[[ Provided text open ]]
Classic crispy tacos
If you think of iconic American tacos, the crispy taco what most often comes to mind. This style, which also goes by the name of hard-shell tacos or crunchy tacos, is defined by the corn tortilla fried into a U shape, then stuffed with meat, lettuce, tomatoes, and cheese. While fast-food renditions and prefabricated tortilla shells have given it a bad reputation, when prepared with love and with care, the classic crispy taco is a Tex-Mex joy.
Like all tacos, the crispy taco has its origins in Mexico, where you will find crisp folded tacos called tacos dorados. Flautas are also a Mexican form of crispy taco, though they’re rolled instead of folded.
The crispy taco also has a long history in the United States, as well. Most point to its provenance on this side of the border in California, as the earliest American recipe was published in a California-Mexican cookbook in 1914. This version took a corn tortilla, stuffed it with ground beef, sealed it, pan-fried it, then smothered it in chili gravy.
[[ Provided text closed ]]
[[ Excerpted data open ]]
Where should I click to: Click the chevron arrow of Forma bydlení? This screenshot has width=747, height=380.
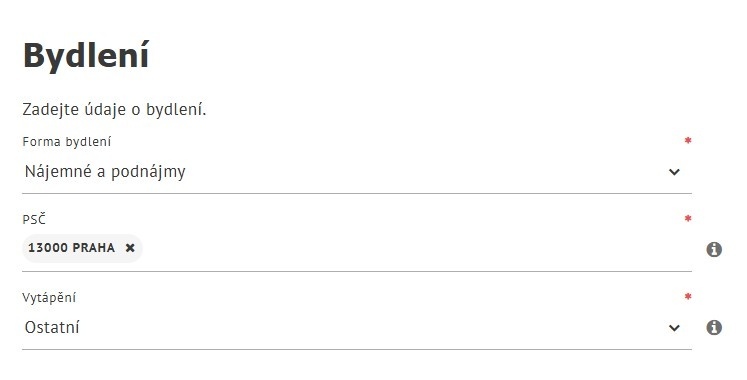tap(674, 172)
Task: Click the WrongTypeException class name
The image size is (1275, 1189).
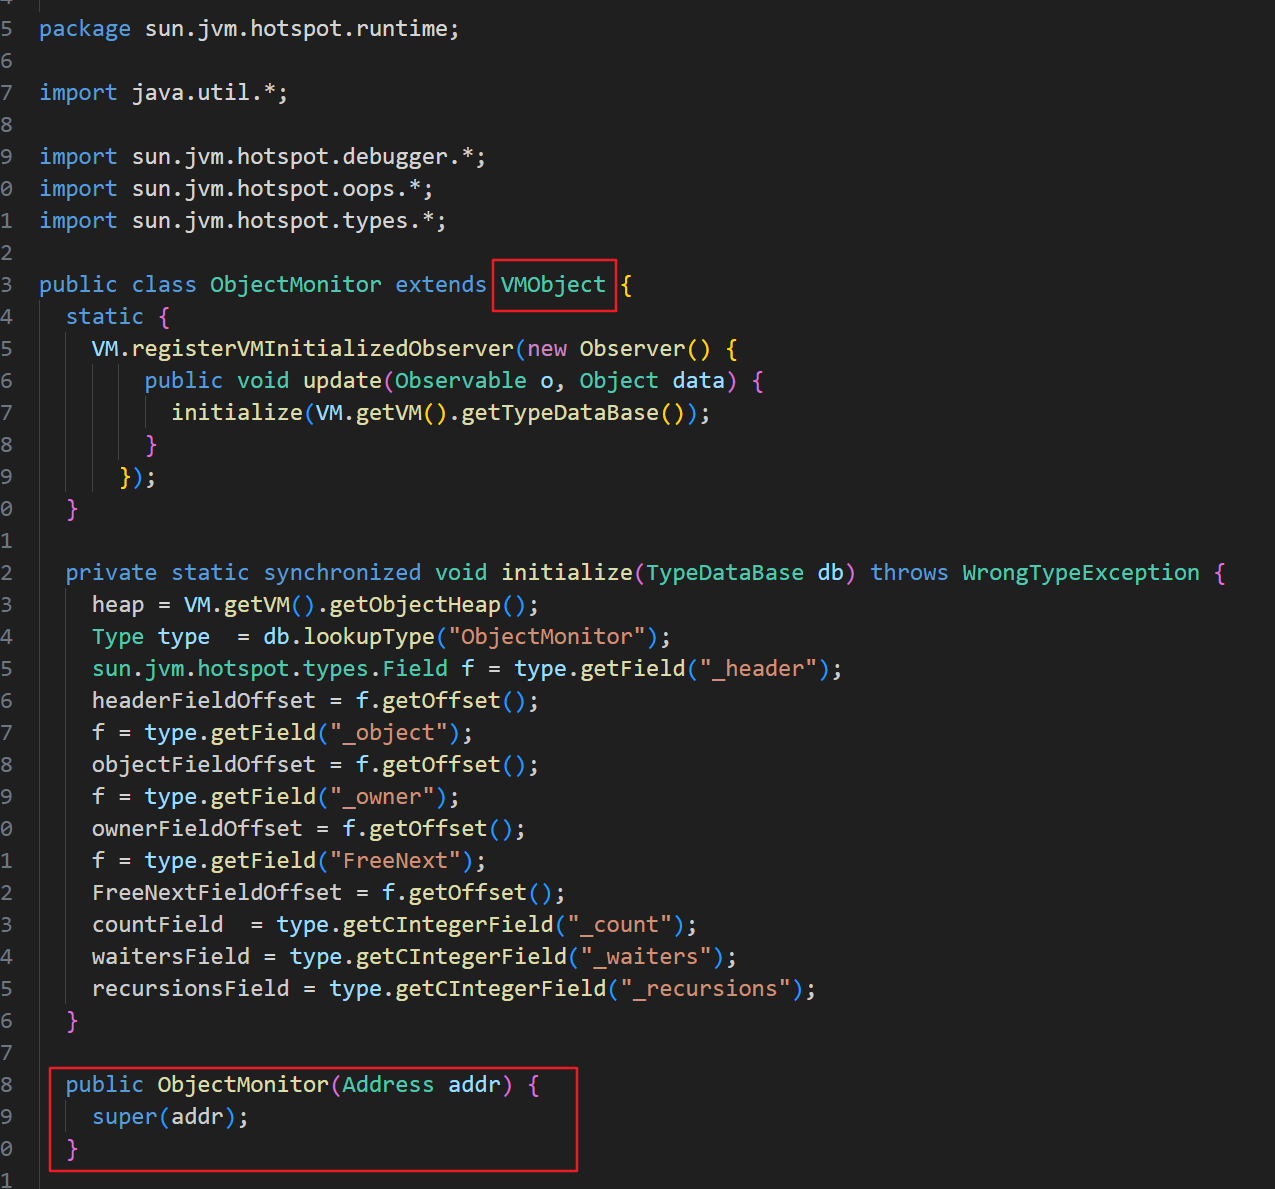Action: pos(1080,573)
[[ Excerpted data closed ]]
= Work instructions =
1. In the crispy taco text above, what name is given to the crisp folded tacos found in Mexico?
2. Reproduce word for word the portion of the crispy taco text above that opens with the words containing "The crispy taco also" and closes with "in chili gravy.".

= Answers for the exercise =
1. Tacos dorados.

2.
The crispy taco also has a long history in the United States, as well. Most point to its provenance on this side of the border in California, as the earliest American recipe was published in a California-Mexican cookbook in 1914. This version took a corn tortilla, stuffed it with ground beef, sealed it, pan-fried it, then smothered it in chili gravy.